• [EXERCISE OBJECTIVE]
The expected output is the complete listing, copied word for word.

• [DATA UNDER STUDY]

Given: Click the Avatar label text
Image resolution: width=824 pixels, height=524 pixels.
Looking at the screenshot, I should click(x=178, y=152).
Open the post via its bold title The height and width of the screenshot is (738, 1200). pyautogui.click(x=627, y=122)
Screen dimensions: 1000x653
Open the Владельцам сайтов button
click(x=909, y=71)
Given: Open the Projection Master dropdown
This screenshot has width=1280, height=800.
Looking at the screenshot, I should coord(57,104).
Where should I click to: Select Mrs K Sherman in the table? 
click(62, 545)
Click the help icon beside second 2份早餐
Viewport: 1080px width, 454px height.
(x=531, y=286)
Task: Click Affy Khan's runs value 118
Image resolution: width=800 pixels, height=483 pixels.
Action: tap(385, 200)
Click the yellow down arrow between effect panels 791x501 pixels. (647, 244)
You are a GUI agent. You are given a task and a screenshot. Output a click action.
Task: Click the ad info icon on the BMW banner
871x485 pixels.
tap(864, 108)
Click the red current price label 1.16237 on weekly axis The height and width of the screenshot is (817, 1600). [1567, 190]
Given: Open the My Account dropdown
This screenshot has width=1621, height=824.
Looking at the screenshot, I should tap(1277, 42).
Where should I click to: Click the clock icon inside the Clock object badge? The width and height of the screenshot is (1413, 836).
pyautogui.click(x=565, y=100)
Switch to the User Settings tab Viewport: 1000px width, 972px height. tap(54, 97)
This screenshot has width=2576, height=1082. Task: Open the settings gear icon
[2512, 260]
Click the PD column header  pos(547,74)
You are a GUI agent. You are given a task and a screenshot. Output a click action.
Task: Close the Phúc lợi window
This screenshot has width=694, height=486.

• [RESPONSE AREA]
Given: Click the Avatar label text
Image resolution: width=824 pixels, height=524 pixels.
Looking at the screenshot, I should click(x=178, y=152).
Open the post via its bold title The height and width of the screenshot is (738, 1200). pyautogui.click(x=627, y=122)
Screen dimensions: 1000x653
Open the Владельцам сайтов button
click(x=909, y=71)
Given: Open the Projection Master dropdown
This screenshot has width=1280, height=800.
Looking at the screenshot, I should coord(57,104).
Where should I click to: Select Mrs K Sherman in the table? 
click(62, 545)
Click the help icon beside second 2份早餐
Viewport: 1080px width, 454px height.
(x=531, y=286)
Task: Click Affy Khan's runs value 118
Image resolution: width=800 pixels, height=483 pixels.
Action: tap(385, 200)
Click the yellow down arrow between effect panels 791x501 pixels. (647, 244)
You are a GUI agent. You are given a task and a screenshot. Output a click action.
Task: Click the ad info icon on the BMW banner
871x485 pixels.
tap(864, 108)
Click the red current price label 1.16237 on weekly axis The height and width of the screenshot is (817, 1600). [1567, 190]
Given: Open the My Account dropdown
This screenshot has width=1621, height=824.
Looking at the screenshot, I should tap(1277, 42).
Where should I click to: Click the clock icon inside the Clock object badge? The width and height of the screenshot is (1413, 836).
pyautogui.click(x=565, y=100)
Switch to the User Settings tab Viewport: 1000px width, 972px height. tap(54, 97)
This screenshot has width=2576, height=1082. Task: Open the settings gear icon
[2512, 260]
Click the PD column header  pos(547,74)
You are a GUI agent. You are given a task and a screenshot. Output a click action.
Task: Close the Phúc lợi window
This screenshot has width=694, height=486.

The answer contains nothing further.